Models#
Currently available models can manage text and audio modalities. For each model, we summarize its text and audio encoding modules and its fusion strategy. Fusions strategies are divided into three categories:
Concat: Concatenation of the text and audio embeddings.
Avg: Average of the text and audio embeddings.

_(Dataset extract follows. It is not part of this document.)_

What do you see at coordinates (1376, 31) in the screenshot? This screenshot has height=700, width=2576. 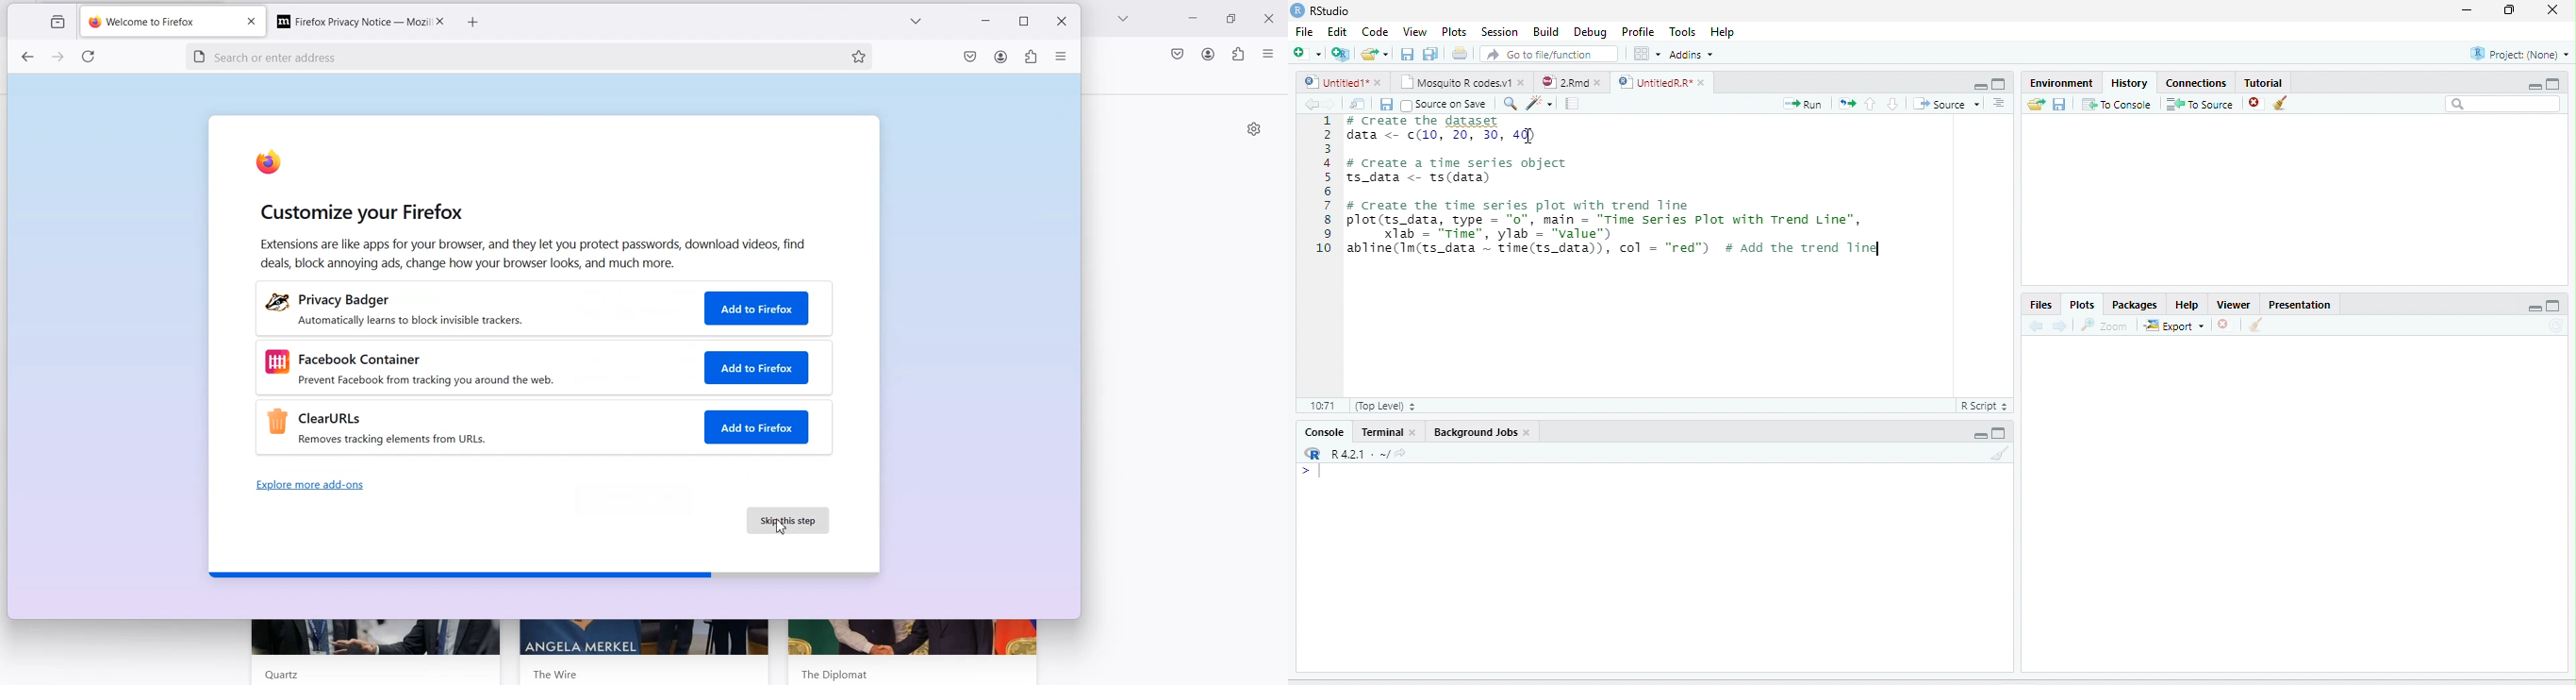 I see `Code` at bounding box center [1376, 31].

Cross: Crossmodal Attention between the text and audio embeddings.
Model |
Text Encoding |
Audio Encoding |
Fusion |
---|---|---|---|
BiLSTM |
GloVe + BiLSTM |
(Wav2Vec2 or MFCCs) + BiLSTM |
Concat-Late |
MM-BERT |
BERT |
(Wav2Vec2 or HuBERT or WavLM) + BiLSTM |
Concat-Late |
MM-RoBERTa |
RoBERTa |
(Wav2Vec2 or HuBERT or WavLM) + BiLSTM |
Concat-Late |
CSA |
BERT |
(Wav2Vec2 or HuBERT or WavLM) + Transformer |
Concat-Early |
Ensemble |
BERT |
(Wav2Vec2 or HuBERT or WavLM) + Transformer |
Avg-Late |
Mul-TA |
BERT |
(Wav2Vec2 or HuBERT or WavLM) + Transformer |
Cross |